A study funded by the Alameda County Community Development Agency estimated that 10,000 birds – almost all that are protected by the migratory bird act – are being killed every year at the wind farm in Altamont Pass, Calif.

“The Altamont Pass wind farm does not face the same threat of prosecution, even though the bird kills at Altamont have been repeatedly documented by biologists since the mid-1990s,” Robert Bryce, a senior fellow at the Manhattan Institute’s Center for Energy Policy and the Environment, said.

“Biologists believe Altamont, which uses older turbine technology, may be the worst example. But that said, the carnage there likely represents only a fraction of the number of birds killed by windmills,” Bryce told FoxNews.com.

In 2009, ExxonMobil pleaded guilty in federal court to killing 85 birds that came into contact with crude oil and other pollutants in uncovered tanks and wastewater facilities on its property. The birds were protected by the federal act and the company agreed to pay $600,000 in fines. Over the past decade, federal officials have brought hundreds of similar cases against big energy companies operating across the country.

Oregon-based electric company PacifiCorp was ordered to pay $1.4 million in fines for killing 232 eagles that were electrocuted by power lines in Wyoming.

In March, the U.S. Fish and Wildlife Service released new guidelines for land-based wind developers trying to avoid or minimize impacts to birds and their habitat. But bird advocates say it’s an empty gesture because the guidelines are voluntary and wind farms are not required to follow them.

The backlash against the wind industry is spreading to issues across other parts of the country.

In October, 60 residents of Hermiker County in upstate New York sued the owners and developers of a 37-turbine wind farm. They claim the turbines are bigger and noisier than developers had promised and say the farm is decreasing property values in the area and causing health problems.

Noise from the property has at times clocked in above 72 decibels, 22 decibels more than local law allows. Iberdrola Renewables owns the project and has installed some noise-reduction equipment on a handful of turbines but not on all of them.

Complicating matters with the wind industry are the ongoing negotiations with the Obama administration and House Speaker John Boehner over spending cuts, tax increases and other ways to avert the looming fiscal crisis.

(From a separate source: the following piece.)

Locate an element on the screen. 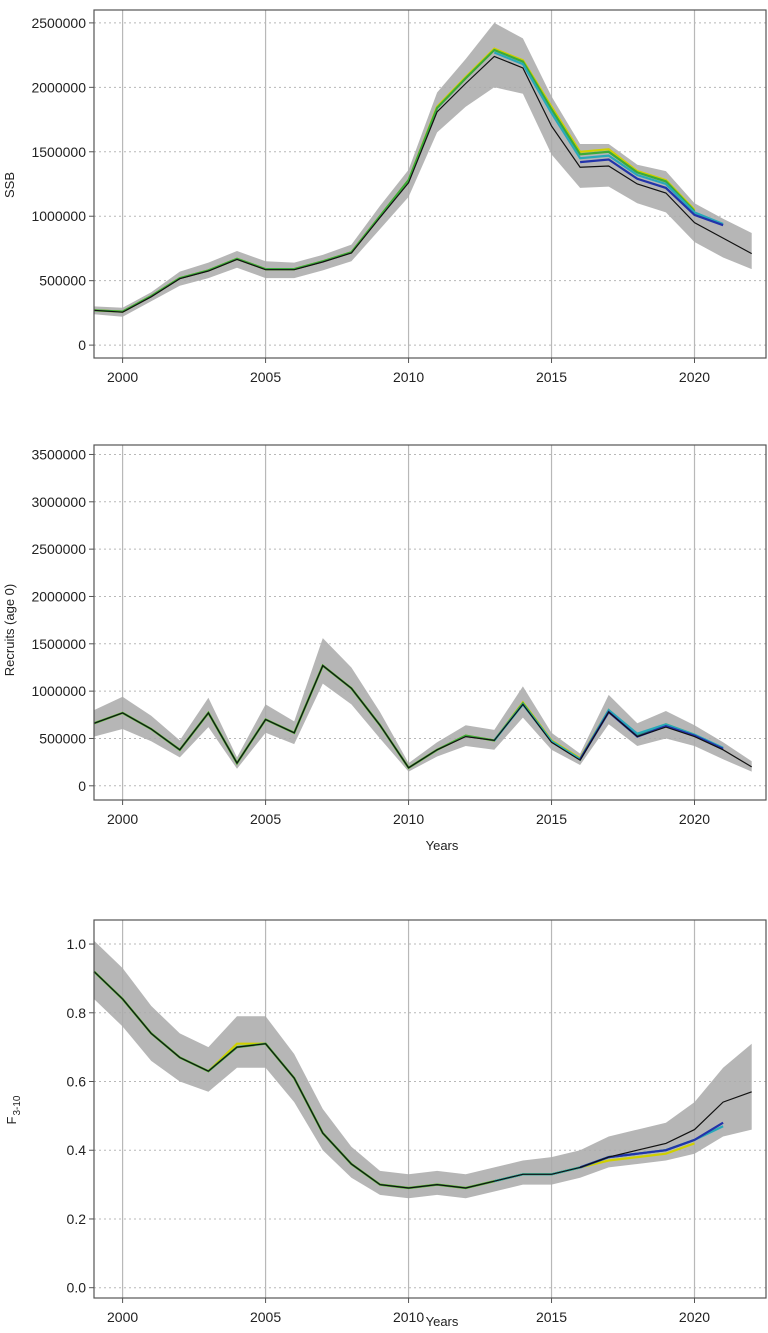  y-tick-label: 3500000 is located at coordinates (58, 454).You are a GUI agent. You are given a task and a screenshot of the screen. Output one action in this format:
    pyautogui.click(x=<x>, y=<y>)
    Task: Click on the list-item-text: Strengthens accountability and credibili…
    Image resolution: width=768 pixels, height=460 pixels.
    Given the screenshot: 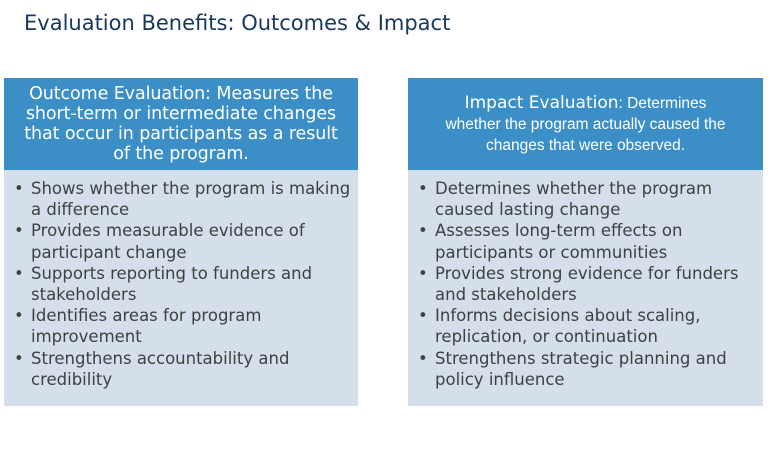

The wind industry has benefited from a tax credit that some say rigs the energy market. Whether to continue the tax credit, which is set to expire on Dec. 31, has become a bargaining chip in D.C.

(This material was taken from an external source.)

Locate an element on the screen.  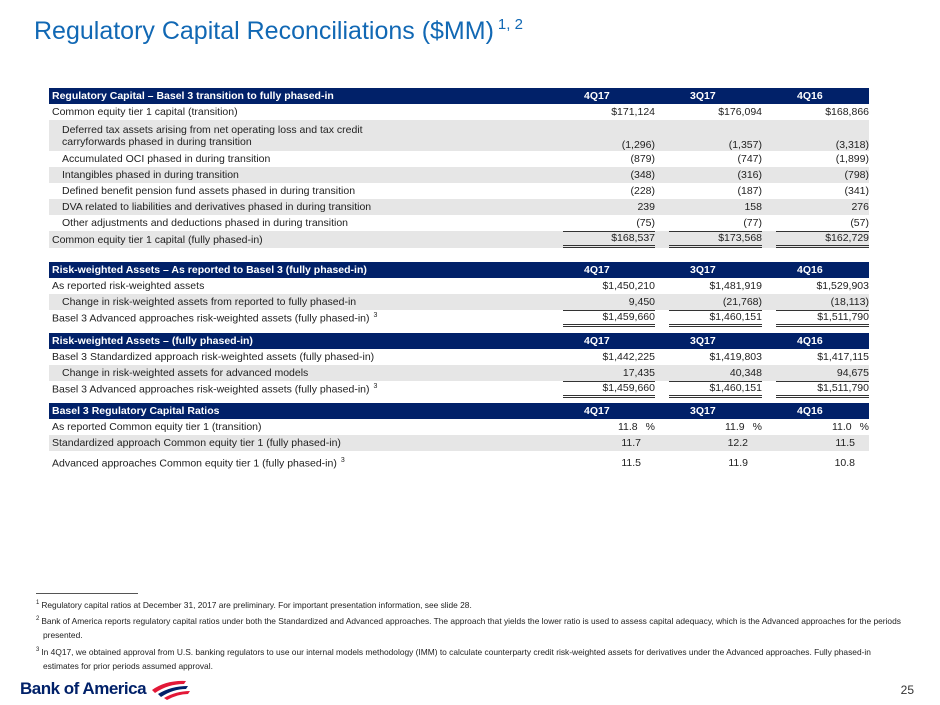
cell: $176,094 is located at coordinates (740, 112).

The credit was created 20 years ago to help wind compete with other sources of electricity generation such as coal, hydropower and natural gas. The wind industry says it still needs help from the taxpayer and warns thousands of jobs could be in jeopardy if the credit is allowed to expire. Supporters bill wind generation as a clean energy that doesn’t tap into water supplies and warn that letting the credit expire would mean a death sentence for the industry.

Critics say it’s time for the industry to stand on its own or call it quits -- having benefited not only from the production tax credit but a de facto grant of immunity from federal prosecution under some of the country’s oldest wildlife laws.